** Working data follows **

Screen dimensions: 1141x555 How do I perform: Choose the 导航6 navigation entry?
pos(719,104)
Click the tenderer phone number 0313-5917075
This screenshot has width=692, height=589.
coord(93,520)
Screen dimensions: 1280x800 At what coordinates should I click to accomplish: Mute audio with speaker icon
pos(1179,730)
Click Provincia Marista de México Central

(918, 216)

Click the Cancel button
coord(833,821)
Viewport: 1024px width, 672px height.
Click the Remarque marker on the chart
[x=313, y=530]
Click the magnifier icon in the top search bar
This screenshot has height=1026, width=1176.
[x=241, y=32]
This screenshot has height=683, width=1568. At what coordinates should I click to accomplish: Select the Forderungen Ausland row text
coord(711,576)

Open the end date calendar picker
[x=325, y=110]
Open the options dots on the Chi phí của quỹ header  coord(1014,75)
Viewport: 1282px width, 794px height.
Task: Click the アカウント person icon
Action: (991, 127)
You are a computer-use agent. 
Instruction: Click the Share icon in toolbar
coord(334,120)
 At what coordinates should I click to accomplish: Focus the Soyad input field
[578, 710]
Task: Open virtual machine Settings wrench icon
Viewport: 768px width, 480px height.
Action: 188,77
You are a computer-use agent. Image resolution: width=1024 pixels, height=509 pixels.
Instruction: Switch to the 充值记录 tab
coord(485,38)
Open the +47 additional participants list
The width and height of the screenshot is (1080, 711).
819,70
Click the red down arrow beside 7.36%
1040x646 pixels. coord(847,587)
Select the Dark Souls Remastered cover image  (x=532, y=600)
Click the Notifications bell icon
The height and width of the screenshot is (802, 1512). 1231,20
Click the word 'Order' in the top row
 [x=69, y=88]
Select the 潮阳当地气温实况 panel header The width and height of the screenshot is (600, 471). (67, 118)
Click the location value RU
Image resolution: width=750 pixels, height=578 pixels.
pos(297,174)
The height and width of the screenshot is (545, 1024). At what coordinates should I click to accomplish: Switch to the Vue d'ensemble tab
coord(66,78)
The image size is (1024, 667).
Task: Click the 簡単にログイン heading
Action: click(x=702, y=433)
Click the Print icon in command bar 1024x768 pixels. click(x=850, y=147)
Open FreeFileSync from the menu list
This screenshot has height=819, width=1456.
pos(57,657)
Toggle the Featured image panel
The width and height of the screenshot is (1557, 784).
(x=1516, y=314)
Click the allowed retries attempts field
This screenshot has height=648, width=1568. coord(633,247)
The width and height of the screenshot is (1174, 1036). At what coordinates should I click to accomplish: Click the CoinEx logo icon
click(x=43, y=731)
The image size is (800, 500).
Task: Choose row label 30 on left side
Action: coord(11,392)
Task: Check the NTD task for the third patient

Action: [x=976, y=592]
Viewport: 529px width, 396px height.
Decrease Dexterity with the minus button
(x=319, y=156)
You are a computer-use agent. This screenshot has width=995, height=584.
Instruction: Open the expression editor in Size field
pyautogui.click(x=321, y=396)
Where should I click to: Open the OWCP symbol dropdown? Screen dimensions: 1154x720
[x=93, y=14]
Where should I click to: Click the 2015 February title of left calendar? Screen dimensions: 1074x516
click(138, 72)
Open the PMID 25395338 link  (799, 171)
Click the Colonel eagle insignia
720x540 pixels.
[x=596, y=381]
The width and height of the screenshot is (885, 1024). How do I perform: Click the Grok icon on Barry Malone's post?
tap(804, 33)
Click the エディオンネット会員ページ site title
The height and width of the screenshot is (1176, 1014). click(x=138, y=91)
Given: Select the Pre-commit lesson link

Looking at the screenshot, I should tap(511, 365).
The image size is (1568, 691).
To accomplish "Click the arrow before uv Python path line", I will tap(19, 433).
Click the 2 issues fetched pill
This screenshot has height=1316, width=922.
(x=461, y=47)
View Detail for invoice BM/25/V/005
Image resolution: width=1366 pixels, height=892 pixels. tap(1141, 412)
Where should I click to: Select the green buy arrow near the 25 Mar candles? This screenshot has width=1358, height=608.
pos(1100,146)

** End of Working data **

Repeat exactly the lines of the data from the first one through the line with "Open FreeFileSync from the menu list", both of them included.

Screen dimensions: 1141x555 How do I perform: Choose the 导航6 navigation entry?
pos(719,104)
Click the tenderer phone number 0313-5917075
This screenshot has width=692, height=589.
coord(93,520)
Screen dimensions: 1280x800 At what coordinates should I click to accomplish: Mute audio with speaker icon
pos(1179,730)
Click Provincia Marista de México Central

(918, 216)

Click the Cancel button
coord(833,821)
Viewport: 1024px width, 672px height.
Click the Remarque marker on the chart
[x=313, y=530]
Click the magnifier icon in the top search bar
This screenshot has height=1026, width=1176.
[x=241, y=32]
This screenshot has height=683, width=1568. At what coordinates should I click to accomplish: Select the Forderungen Ausland row text
coord(711,576)

Open the end date calendar picker
[x=325, y=110]
Open the options dots on the Chi phí của quỹ header  coord(1014,75)
Viewport: 1282px width, 794px height.
Task: Click the アカウント person icon
Action: (991, 127)
You are a computer-use agent. 
Instruction: Click the Share icon in toolbar
coord(334,120)
 At what coordinates should I click to accomplish: Focus the Soyad input field
[578, 710]
Task: Open virtual machine Settings wrench icon
Viewport: 768px width, 480px height.
Action: 188,77
You are a computer-use agent. Image resolution: width=1024 pixels, height=509 pixels.
Instruction: Switch to the 充值记录 tab
coord(485,38)
Open the +47 additional participants list
The width and height of the screenshot is (1080, 711).
819,70
Click the red down arrow beside 7.36%
1040x646 pixels. coord(847,587)
Select the Dark Souls Remastered cover image  (x=532, y=600)
Click the Notifications bell icon
The height and width of the screenshot is (802, 1512). 1231,20
Click the word 'Order' in the top row
 [x=69, y=88]
Select the 潮阳当地气温实况 panel header The width and height of the screenshot is (600, 471). (67, 118)
Click the location value RU
Image resolution: width=750 pixels, height=578 pixels.
pos(297,174)
The height and width of the screenshot is (545, 1024). At what coordinates should I click to accomplish: Switch to the Vue d'ensemble tab
coord(66,78)
The image size is (1024, 667).
Task: Click the 簡単にログイン heading
Action: click(x=702, y=433)
Click the Print icon in command bar 1024x768 pixels. click(x=850, y=147)
Open FreeFileSync from the menu list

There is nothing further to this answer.